From sleeping better to stronger friendships to greater mental health, so many good things have happened from talking about money. Now that I’m not scared of money as a topic I feel far more in control of my finances than I ever did before. I look at my bank balance, I track my spending, I’m confident in pay negotiations and I believe all of this has come from facing the subject of money in conversation.
How can you advocate for yourself in a pay review, or talk about mortgage products with the bank or formulate a debt repayment plan if you can’t even chat to your best friend about what you spend? We need to up our vocabulary and understanding of money and I believe talking about it is the first step to being more in control of it.
I have better conversations with friends
In writing my book, Open Up: The power of talking about money, I’ve spoken to financial advisors, financial therapists and financial gurus. I’ve chatted to CEOs, founders of banks and bankers. I’ve had conversations about money with every kind of financial expert, but you know who I’ve learnt the most from? My friends.
The most gratifying thing to come out of this new openness is how honest our conversations about life plans have become. A friend can’t truly advise you on whether you can quit your job to go freelance without bringing money, and I mean the meat of the money, into the conversation. We now happily tell each other about an awkward pay review, share details of a redundancy or discuss how to make a break-up fair.

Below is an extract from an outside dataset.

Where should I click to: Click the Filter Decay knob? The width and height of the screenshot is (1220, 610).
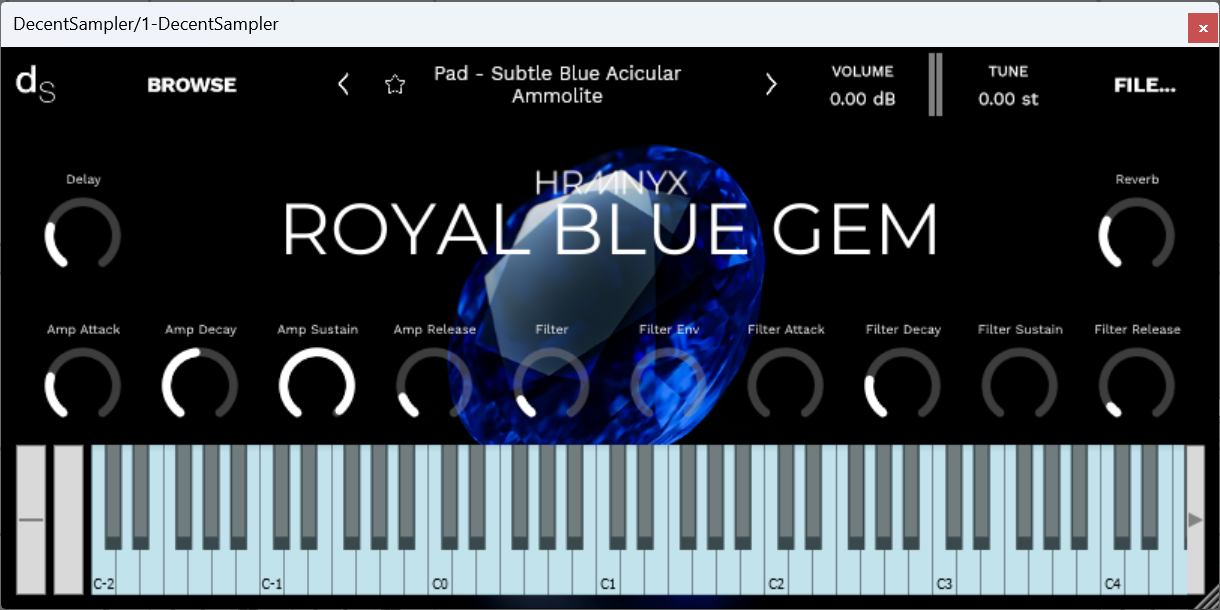902,385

‘I can ask you anything about money now and you have to tell me,’ a friend laughs. It’s true. In preaching that we should talk about it, I’ve become that friend, the one who talks about money. My friends know they can ask me how much to the penny I have in my bank account – they don’t, but they know they could. They’ll ask me what my partner and I spend on childcare for our two-year-old son and then rightly wince when I tell them the answer (£1,248 per month for four days a week, and that’s at the cheaper end in London). The questions my friends have started to ask me aren’t intrusive for the sake of it, or prying. It’s about sharing information and learning from each other about a notoriously difficult subject.
I’m earning more
This wasn’t my intention. I went freelance nearly three years ago and since I started talking about money more openly with friends and colleagues my earnings have gone up considerably. I think it’s because of two reasons - I am much better at negotiating because I am not battling with the embarrassment of chatting about money AND the high stakes nature of any money conversation. Also, I know the market rate for the work I do because I’ve shared rates with other freelancers.